§ **LIGNES FOURNIES**
################
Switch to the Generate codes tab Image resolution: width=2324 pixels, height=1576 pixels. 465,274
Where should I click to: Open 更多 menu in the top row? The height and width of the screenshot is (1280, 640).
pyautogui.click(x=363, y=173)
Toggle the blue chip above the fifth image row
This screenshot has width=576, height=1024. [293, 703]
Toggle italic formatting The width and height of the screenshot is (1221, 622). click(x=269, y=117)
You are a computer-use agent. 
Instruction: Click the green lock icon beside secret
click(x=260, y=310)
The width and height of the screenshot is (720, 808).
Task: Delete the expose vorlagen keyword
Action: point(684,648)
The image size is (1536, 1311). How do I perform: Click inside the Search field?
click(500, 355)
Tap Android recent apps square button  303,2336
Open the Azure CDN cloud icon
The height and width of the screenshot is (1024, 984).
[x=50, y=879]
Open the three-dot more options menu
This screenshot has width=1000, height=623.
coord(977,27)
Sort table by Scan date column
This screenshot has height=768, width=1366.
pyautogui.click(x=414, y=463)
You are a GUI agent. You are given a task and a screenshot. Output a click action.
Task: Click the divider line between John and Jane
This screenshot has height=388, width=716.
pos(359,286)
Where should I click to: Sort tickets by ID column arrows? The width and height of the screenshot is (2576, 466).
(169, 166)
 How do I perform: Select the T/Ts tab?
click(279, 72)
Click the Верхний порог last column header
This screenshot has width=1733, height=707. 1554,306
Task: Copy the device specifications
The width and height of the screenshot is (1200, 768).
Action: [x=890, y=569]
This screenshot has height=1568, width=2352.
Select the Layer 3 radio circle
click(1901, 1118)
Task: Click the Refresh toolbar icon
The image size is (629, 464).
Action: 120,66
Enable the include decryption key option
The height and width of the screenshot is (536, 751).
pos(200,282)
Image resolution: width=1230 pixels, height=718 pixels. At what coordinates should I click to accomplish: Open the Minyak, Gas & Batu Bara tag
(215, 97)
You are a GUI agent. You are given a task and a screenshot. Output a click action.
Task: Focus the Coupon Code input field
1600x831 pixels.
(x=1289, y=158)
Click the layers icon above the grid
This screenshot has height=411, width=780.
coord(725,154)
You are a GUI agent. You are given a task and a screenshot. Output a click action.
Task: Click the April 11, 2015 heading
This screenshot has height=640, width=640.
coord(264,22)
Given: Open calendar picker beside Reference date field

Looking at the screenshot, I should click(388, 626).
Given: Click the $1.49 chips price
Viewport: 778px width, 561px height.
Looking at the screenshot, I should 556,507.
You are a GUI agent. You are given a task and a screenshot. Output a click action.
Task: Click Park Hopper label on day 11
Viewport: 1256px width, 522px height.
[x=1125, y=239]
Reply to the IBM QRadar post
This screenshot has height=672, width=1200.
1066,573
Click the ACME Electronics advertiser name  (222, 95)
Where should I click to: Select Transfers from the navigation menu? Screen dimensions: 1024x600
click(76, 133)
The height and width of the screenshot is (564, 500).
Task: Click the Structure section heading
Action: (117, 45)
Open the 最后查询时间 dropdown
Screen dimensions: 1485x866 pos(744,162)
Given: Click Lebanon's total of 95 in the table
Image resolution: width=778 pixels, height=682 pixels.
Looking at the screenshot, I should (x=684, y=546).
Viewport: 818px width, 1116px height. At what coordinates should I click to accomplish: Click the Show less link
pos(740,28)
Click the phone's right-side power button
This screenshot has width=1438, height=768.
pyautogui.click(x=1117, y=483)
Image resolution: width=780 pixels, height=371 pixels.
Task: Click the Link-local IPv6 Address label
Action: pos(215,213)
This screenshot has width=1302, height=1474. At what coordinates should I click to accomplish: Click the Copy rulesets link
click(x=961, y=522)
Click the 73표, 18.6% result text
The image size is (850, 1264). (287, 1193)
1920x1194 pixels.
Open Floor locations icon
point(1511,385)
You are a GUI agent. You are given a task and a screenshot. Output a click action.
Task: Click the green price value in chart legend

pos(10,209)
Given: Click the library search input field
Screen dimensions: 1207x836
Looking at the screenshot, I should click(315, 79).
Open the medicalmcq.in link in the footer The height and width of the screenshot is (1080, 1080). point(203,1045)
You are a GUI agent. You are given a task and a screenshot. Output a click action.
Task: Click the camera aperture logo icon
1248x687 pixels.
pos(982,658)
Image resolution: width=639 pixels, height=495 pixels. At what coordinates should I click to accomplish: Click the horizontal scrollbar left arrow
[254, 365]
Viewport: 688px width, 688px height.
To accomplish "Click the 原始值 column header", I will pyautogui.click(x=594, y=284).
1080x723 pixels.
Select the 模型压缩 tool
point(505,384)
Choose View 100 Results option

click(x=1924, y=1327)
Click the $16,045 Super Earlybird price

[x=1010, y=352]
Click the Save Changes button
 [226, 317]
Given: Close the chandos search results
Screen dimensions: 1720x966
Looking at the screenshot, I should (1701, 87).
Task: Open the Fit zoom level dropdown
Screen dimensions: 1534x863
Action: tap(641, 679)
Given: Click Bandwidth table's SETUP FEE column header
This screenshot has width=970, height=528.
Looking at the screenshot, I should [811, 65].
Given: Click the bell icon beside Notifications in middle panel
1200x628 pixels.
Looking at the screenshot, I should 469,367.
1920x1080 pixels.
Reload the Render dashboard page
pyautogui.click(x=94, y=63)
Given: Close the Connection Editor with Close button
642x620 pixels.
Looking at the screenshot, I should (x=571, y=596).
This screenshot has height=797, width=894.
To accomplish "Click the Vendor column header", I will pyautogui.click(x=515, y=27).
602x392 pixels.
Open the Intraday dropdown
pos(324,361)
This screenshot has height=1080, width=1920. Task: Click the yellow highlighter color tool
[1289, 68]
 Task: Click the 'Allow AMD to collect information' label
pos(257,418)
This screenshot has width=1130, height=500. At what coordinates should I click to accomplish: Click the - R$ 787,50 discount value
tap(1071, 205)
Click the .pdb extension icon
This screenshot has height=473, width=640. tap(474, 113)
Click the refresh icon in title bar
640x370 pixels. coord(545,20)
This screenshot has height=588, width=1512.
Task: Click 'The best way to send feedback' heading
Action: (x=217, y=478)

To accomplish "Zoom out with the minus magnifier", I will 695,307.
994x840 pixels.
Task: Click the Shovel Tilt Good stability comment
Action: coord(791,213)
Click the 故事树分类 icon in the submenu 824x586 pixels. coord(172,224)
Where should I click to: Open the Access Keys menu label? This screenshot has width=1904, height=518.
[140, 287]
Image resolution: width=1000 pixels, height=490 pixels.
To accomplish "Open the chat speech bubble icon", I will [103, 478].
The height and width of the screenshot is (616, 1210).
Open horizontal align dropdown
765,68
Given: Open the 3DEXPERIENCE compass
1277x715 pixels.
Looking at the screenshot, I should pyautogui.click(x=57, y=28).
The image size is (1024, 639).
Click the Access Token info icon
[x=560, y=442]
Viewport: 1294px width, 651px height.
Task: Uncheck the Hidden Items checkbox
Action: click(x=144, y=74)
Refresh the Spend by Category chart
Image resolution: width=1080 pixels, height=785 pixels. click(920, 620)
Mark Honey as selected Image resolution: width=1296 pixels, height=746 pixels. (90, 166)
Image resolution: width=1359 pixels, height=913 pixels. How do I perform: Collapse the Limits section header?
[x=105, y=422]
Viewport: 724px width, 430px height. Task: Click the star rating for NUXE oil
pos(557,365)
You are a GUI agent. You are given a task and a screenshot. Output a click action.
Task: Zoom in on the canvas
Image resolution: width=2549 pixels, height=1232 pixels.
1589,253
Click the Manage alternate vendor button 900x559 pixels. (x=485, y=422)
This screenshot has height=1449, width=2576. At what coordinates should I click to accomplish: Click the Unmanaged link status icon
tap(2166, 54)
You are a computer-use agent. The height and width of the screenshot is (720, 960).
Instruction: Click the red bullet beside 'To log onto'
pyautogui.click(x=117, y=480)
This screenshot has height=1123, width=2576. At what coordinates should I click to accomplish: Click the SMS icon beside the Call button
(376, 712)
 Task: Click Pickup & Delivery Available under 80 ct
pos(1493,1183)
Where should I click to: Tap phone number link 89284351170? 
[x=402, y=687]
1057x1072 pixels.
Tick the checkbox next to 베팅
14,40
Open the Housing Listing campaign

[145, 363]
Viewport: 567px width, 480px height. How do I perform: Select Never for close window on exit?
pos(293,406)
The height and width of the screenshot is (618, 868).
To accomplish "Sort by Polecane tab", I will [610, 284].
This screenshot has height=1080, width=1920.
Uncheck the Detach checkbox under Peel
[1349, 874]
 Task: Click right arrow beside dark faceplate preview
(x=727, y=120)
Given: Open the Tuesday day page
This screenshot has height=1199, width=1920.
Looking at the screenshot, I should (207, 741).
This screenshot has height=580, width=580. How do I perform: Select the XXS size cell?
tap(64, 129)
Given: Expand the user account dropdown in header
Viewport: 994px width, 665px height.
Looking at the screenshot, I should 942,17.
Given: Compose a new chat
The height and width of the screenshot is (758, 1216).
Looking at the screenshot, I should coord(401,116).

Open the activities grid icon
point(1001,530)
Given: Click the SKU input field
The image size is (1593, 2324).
################
§ **CONSIGNE**
Citez sans rien modifier les lignes qui vont du début jusqu'à celle contenant "Toggle italic formatting", cette dernière comprise.

§ **RÉPONSE**
Switch to the Generate codes tab Image resolution: width=2324 pixels, height=1576 pixels. 465,274
Where should I click to: Open 更多 menu in the top row? The height and width of the screenshot is (1280, 640).
pyautogui.click(x=363, y=173)
Toggle the blue chip above the fifth image row
This screenshot has width=576, height=1024. [293, 703]
Toggle italic formatting The width and height of the screenshot is (1221, 622). click(x=269, y=117)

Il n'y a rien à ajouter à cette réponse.